Now that my children are grown and, for the most part, on autopilot, I have resumed a habit, and a love, that I had placed on hiatus during their formative years: solo travel.
The seed was planted when I was 17 and went on a class trip to Spain. The experience was akin to reading my first book – a revelation. So this is the world, I remember thinking when I separated from the group and roamed the busy streets of Madrid on my own, gawking at the architecture, trying unfamiliar foods, and screwing up the courage to engage the natives with my high school Spanish.
After that adventure I sought every opportunity to explore on my own, because I wanted to move according to my whims and impulses, confining my impressions to my journal.

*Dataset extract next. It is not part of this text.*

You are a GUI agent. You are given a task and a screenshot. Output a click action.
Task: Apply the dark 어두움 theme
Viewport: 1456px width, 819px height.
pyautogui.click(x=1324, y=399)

The recollections erupt in memory yet green: the train trip across what was then East Germany, where a group of Poles in my compartment examined my American passport, handling it with reverence. The family of Roma on a train platform in a bitterly cold Slovenia who kept me warm by huddling around me. The Cubans who befriended me and, despite their great poverty, shared the little they had. The gracious Finns who allowed me to surf their couches as I backpacked through their lovely country. And on and on …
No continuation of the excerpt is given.